AI tools are moving into school admin quickly. For SENCOs, the appeal is obvious. A model can turn rough notes into a cleaner summary, shape a first draft of a parent letter, or help structure a review record that started life as a messy page of bullets.
That is useful because SEN work is repetitive. But it is also sensitive. The more helpful the tool sounds, the more careful the school needs to be about what goes into it and what happens to the result afterwards.
Where AI can genuinely help
Used well, AI is best at first-pass work. It can help a SENCO sort meeting notes into headings, draft a plain-English explanation of a support change, or turn a long list of observations into a shorter note for checking.
It is especially useful when the human judgement comes later. The draft can be quick. The decision still needs a person who knows the child, the context, and the school’s expectations.
Where the risk sits
The risk is not only that the answer might be wrong. The bigger issue is that school data can end up in the wrong place. A consumer chatbot is not the same thing as a controlled school system, and once personal information is pasted into the wrong tool, the school has lost some control.

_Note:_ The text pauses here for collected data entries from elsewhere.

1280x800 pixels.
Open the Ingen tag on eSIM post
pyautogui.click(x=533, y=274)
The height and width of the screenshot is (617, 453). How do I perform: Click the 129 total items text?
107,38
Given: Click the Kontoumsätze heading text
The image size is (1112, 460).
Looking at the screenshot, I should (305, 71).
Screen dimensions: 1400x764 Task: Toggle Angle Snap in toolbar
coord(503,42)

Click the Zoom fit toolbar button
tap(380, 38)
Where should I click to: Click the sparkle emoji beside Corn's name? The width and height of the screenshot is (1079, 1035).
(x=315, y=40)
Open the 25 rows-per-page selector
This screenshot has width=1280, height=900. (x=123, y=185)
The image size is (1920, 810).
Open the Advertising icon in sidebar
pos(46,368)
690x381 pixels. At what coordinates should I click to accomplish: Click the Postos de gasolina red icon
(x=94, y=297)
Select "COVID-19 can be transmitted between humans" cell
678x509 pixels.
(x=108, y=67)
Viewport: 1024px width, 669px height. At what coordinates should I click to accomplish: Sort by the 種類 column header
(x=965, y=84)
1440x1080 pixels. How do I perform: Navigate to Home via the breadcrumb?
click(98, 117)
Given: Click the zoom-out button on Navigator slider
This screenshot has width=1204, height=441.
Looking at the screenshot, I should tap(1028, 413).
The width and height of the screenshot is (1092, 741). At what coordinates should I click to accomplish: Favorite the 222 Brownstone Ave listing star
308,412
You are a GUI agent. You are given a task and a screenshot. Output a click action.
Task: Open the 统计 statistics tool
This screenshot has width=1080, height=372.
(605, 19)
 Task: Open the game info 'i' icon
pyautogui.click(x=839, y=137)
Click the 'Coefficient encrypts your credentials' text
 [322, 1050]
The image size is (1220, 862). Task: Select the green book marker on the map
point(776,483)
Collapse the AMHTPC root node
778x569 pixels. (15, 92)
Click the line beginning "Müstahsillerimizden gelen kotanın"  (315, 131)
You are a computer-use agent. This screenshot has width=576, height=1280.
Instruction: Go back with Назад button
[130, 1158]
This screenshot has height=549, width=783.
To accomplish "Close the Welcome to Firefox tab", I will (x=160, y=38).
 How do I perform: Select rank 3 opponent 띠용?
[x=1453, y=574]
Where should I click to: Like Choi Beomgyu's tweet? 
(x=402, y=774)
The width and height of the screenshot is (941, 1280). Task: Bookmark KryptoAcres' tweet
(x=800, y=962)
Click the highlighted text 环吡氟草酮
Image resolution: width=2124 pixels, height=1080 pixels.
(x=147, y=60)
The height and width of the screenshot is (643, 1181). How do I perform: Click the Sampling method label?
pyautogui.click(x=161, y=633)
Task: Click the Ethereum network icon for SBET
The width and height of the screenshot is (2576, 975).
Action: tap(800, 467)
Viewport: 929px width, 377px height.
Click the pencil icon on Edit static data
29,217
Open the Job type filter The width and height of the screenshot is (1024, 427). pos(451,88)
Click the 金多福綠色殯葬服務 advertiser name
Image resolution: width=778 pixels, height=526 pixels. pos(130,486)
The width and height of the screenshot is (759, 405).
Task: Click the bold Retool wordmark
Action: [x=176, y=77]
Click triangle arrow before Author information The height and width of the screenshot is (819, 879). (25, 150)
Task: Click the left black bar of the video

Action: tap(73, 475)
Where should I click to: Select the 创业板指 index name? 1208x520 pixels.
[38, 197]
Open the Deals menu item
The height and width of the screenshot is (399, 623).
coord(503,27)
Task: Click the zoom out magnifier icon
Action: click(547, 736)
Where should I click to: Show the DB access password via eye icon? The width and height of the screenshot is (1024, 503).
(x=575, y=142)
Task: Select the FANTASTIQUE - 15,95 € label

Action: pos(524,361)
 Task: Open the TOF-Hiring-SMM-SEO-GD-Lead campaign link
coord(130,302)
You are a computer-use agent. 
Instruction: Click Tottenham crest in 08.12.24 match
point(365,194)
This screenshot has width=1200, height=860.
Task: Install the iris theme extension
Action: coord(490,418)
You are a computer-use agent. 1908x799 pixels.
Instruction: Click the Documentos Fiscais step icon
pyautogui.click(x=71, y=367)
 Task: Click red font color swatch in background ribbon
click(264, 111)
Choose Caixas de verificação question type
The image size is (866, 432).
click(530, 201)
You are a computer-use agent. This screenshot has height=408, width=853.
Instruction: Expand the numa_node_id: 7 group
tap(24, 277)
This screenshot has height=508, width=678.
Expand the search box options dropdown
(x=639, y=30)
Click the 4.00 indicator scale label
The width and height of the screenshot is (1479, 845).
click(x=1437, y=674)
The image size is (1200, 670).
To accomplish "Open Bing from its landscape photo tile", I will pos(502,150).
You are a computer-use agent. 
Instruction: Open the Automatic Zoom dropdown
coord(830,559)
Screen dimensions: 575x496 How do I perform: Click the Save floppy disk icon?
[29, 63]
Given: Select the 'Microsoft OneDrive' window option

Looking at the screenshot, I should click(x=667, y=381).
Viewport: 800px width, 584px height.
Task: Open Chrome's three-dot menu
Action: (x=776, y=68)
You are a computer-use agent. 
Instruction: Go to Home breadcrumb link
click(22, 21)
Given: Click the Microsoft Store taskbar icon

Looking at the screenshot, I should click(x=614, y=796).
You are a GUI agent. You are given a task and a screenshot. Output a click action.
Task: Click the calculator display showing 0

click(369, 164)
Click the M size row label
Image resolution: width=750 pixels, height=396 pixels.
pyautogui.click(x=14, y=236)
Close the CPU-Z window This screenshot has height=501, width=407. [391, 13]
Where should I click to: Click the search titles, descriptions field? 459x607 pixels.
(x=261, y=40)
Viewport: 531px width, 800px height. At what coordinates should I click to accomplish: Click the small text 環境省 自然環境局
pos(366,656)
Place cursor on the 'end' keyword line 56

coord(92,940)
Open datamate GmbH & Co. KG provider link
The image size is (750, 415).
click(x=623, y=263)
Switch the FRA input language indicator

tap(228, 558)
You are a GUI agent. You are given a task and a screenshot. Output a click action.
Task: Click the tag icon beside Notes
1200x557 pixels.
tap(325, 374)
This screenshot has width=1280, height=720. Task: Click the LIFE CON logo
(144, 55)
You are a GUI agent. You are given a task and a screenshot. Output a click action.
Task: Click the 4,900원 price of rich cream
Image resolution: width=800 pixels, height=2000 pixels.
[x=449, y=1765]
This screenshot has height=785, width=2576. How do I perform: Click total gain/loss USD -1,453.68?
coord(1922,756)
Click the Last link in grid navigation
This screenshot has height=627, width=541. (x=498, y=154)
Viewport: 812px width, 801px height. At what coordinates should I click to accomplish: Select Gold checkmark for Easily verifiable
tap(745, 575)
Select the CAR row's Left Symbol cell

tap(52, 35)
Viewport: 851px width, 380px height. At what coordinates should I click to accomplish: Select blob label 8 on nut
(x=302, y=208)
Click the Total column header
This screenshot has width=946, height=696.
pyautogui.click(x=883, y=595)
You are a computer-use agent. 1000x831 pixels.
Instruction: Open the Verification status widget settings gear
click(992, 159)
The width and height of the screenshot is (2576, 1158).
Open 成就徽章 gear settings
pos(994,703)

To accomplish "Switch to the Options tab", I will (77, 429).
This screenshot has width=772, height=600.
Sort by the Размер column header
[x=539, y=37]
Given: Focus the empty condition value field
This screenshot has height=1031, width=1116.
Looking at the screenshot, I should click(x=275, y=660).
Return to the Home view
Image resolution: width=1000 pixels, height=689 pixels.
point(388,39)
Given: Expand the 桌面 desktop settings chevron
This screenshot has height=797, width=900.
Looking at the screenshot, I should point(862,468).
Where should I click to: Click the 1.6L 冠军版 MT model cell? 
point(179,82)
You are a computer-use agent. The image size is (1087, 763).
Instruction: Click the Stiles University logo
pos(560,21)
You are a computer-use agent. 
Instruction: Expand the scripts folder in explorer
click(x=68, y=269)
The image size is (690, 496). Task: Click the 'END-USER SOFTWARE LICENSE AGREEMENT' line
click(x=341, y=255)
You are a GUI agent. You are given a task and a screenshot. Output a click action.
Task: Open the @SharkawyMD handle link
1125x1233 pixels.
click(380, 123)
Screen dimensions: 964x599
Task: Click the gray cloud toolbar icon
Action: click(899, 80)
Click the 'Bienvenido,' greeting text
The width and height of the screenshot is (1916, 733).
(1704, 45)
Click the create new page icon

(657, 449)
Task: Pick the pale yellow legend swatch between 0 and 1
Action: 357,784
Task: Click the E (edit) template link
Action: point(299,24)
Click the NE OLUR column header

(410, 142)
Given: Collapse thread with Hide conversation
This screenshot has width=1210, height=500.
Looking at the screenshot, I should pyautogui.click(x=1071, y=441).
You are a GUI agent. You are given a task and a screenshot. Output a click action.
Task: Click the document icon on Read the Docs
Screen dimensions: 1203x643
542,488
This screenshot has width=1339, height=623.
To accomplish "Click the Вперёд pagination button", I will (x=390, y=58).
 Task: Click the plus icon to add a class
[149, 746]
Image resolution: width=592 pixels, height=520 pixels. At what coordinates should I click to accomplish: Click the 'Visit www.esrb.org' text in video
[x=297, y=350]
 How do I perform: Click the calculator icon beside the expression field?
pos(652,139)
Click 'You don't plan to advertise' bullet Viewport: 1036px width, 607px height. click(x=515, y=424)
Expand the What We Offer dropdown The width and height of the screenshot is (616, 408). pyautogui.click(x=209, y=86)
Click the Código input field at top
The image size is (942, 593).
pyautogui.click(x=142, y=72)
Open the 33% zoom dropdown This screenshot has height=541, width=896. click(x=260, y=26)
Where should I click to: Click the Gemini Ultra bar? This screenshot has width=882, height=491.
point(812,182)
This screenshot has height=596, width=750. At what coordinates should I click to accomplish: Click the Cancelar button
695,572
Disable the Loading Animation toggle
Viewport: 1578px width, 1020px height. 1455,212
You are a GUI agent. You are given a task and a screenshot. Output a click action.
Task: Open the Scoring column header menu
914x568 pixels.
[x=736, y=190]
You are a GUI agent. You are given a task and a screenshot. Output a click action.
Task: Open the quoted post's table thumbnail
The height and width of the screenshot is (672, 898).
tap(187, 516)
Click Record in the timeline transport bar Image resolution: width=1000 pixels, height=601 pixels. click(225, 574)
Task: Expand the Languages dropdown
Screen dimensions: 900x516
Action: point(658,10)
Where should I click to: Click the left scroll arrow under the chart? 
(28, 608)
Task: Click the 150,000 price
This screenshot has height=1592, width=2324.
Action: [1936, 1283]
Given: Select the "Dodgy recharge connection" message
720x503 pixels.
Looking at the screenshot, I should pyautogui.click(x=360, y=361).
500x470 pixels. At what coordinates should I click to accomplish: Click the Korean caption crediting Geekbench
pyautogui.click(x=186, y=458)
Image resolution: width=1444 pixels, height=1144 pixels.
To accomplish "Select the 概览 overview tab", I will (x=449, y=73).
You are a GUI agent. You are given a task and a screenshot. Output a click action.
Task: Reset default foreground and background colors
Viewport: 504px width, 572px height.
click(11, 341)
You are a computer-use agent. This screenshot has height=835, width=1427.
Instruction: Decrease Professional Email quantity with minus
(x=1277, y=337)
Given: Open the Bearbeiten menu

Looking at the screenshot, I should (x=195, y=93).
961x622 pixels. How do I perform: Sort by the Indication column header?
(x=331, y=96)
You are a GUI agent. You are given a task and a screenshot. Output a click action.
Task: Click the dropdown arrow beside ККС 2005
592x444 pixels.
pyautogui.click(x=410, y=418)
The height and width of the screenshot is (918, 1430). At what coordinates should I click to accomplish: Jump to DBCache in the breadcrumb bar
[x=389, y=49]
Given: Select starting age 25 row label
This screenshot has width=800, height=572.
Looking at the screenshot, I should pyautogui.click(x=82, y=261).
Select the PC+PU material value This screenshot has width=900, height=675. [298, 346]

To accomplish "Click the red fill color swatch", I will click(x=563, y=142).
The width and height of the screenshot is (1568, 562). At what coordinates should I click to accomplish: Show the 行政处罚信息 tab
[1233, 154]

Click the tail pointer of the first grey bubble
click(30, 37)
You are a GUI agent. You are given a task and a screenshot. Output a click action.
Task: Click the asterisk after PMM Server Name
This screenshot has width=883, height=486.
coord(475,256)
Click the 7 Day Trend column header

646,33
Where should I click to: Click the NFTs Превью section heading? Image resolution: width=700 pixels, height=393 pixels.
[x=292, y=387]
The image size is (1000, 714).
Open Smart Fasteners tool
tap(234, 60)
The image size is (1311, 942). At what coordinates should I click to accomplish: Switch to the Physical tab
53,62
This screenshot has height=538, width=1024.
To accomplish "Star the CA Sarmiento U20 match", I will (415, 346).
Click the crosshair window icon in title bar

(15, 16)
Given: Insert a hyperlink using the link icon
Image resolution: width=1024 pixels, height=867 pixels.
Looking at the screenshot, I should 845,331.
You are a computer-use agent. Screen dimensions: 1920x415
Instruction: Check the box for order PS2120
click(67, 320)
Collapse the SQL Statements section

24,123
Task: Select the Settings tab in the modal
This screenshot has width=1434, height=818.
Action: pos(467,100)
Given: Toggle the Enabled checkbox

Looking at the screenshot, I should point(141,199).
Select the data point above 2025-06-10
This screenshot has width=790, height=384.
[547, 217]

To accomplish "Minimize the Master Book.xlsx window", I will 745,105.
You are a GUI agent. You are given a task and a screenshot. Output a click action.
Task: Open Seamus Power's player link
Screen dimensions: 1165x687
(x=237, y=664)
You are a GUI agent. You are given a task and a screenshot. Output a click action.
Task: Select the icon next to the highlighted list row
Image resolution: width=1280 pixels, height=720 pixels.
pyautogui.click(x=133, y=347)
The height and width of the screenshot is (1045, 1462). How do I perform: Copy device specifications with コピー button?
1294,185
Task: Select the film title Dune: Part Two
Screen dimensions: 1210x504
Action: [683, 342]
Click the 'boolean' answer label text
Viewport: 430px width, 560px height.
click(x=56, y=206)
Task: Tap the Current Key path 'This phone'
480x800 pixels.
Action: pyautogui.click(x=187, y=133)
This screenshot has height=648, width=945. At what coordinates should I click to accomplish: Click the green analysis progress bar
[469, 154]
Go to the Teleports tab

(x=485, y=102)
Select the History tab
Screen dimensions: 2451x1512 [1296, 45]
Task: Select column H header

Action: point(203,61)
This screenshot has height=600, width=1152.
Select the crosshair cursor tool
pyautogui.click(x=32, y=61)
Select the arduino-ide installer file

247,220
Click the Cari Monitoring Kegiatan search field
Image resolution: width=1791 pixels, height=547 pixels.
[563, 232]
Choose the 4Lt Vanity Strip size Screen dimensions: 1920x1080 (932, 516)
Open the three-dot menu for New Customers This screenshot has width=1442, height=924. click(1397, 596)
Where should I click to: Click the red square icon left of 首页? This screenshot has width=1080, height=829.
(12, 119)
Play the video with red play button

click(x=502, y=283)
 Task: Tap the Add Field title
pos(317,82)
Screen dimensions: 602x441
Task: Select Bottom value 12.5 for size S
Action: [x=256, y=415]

UK GDPR does not stop schools from using better tools. It just means they need a clear reason, a clear process, and a clear boundary. The same caution applies to notes about behaviour, attendance, health, family context, or anything else that could identify a pupil.
A simple check before a school uses AI
- Is the tool approved by the school or trust for pupil data?
- Are staff avoiding names, dates of birth, diagnoses, or other personal data unless the tool is explicitly approved?
- Is a human checking every output before it goes anywhere?
- Is the finished note saved in the school’s system, not left in the chat window?
- Would the wording still feel sensible if it were shared with a parent, a colleague, or a regulator?
If the answer to any of those questions is no, the school should pause. The goal is not to ban useful tools. The goal is to make sure the tool fits the school’s responsibilities, rather than the other way around.
What good practice looks like in SEN
In practice, good use of AI tends to follow the same pattern. A staff member starts with a checked source record, removes unnecessary personal detail where possible, asks the tool for a draft, then edits the result against the original notes.
That keeps the human in charge. It also stops AI from becoming a hidden shortcut that nobody can explain later.
Good examples include a summary of anonymised meeting notes, a plain-English letter based on an approved outline, or a set of headings for an annual review pack. Less useful examples are asking a model to judge need, predict progress, or make a support decision from raw notes.
A sensible boundary
One helpful rule is simple: AI can reshape information, but it should not become the source of truth. The source of truth should still be the school’s own record.
That matters because SEN work is not only about writing. It is about continuity. A good record helps the next person understand what happened, what was agreed, and what needs to happen next.
In practice, MeritDocs keeps notes, plans, and actions in one place, which reduces the urge to copy and paste sensitive details into several different systems. If AI is used at all, it sits beside a proper record, not in place of one.
The schools that get the most value from AI will not be the ones that use it most aggressively. They will be the ones that set a clear boundary early: helpful for drafting, never trusted blindly, and always checked against the real record.